Para essa pesquisa, a empresa contratou a consultoria Definers Public Affairsl,  ligada aos republicanos, que reuniu e distribuiu para jornalistas informações sobre financiamentos de Soros a vários grupos de defesa críticos do Facebook.

Essas medidas, reveladas este mês numa investigação do The New York Times, foi um desastre em termos de relações públicas para Sandberg e o Facebook,  acusado de disseminar ataques antissemitas contra o bilionário. Rapidamente, depois da reportagem, o Facebook rompeu com a consultoria Definers.

Em comunicado, o Facebook afirmou que a companhia já havia começado a pesquisar Soros quando Sandberg fez seu pedido.

“Soros é um investidor influente e procuramos examinar os seus investimentos e atividades comerciais relacionados com o Facebook. A pesquisa já estava em curso quando Sheryl enviou o e-mail perguntando se Soros vendera ações do Facebook”,  informou a companhia, acrescentando que “embora Sandberg tenha assumido plena responsabilidade por qualquer atividade ocorrida sob seu comando”, ela não realizou pessoalmente nenhuma pesquisa visando o grupo Freedom From Facebook, movimento contra a rede social ou quaisquer organizações membros do grupo”.

A revelação complica os esclarecimentos de Sandberg  sobre o seu papel na decisão do Facebook de contratar a Definers –  nas últimas semanas, ela partiu para a ofensiva contra uma legião cada vez maior de críticos da rede social.

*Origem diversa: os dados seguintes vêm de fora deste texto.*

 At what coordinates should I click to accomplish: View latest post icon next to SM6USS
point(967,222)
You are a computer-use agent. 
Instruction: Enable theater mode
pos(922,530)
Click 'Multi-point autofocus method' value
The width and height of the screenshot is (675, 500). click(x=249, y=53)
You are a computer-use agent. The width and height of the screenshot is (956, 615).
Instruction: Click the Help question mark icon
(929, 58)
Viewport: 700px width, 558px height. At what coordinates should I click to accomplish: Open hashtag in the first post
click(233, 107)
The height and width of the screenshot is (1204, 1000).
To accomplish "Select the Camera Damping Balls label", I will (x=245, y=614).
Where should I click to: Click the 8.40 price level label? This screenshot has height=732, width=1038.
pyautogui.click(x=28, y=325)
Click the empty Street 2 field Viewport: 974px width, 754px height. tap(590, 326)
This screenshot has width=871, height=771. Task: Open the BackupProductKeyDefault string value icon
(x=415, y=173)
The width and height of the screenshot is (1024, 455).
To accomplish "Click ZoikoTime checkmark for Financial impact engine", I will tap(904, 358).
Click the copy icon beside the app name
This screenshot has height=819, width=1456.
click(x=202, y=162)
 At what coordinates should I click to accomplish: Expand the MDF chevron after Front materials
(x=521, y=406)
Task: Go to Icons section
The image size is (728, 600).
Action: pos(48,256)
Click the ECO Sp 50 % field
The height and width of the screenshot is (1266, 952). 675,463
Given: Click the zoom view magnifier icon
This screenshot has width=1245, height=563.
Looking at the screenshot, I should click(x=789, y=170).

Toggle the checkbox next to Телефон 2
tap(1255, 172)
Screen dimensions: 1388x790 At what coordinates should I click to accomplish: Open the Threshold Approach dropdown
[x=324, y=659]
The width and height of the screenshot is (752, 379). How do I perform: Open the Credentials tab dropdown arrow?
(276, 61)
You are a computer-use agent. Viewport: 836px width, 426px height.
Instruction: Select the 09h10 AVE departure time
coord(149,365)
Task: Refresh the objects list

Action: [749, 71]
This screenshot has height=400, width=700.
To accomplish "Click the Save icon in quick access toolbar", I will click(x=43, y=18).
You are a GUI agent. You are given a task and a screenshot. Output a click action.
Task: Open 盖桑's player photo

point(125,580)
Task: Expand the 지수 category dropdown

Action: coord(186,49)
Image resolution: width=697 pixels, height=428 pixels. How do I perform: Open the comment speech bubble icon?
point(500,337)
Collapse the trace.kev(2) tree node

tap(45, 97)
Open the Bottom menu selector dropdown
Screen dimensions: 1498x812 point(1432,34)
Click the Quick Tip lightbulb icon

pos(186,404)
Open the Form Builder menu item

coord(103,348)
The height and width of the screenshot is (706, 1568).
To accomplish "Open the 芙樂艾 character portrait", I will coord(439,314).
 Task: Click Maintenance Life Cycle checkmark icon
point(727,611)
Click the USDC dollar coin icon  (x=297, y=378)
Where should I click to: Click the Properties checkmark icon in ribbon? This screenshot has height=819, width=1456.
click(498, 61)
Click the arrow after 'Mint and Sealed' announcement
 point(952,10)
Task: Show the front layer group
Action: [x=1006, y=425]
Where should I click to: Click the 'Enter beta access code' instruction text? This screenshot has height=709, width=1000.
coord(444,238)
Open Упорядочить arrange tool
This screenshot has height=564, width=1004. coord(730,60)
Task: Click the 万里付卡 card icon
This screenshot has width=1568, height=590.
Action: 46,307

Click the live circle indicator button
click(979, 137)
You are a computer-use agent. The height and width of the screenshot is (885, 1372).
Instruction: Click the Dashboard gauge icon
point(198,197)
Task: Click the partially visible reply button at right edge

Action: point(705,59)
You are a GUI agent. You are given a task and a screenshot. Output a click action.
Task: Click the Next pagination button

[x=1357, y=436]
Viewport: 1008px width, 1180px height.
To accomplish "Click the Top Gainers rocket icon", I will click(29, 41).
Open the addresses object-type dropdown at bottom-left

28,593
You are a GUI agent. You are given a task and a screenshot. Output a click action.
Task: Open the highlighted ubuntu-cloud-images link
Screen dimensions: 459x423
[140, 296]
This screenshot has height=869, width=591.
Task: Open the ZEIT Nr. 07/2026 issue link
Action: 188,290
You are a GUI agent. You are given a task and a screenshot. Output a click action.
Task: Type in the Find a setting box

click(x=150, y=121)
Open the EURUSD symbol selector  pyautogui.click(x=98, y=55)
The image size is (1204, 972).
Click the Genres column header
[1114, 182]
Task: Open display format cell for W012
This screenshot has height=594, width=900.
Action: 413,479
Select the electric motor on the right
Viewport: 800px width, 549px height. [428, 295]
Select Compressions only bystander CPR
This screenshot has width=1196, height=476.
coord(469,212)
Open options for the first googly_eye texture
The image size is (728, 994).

Ela inicialmente negou saber que sua empresa contratara a Definers, mas em uma postagem na semana passada admitiu que passou pela sua mesa o trabalho feito pela empresa para o Facebook.

Nessa postagem, ela não negou explicitamente ter solicitado a pesquisa sobre Soros. Por outro lado, o responsável pelas comunicações e políticas da empresa, Elliott Schrage, que já saiu da empresa, assumiu a responsabilidade pela contratação da Definers para pesquisar Soros.

“Fomos tão criticados por ele que quisemos determinar se havia alguma motivação financeira”, disse Schrage. “A Definers fez a pesquisa utilizando informações públicas”.

O Facebook defendeu a pesquisa como uma medida prudente e necessária no caso de qualquer empresa sob ataque por uma figura proeminente, particularmente uma pessoa como Soros.

Mas as revelações devem intensificar a pressão sobre Sheryl Sandberg, uma estrela do Vale do Silício e líder feminista.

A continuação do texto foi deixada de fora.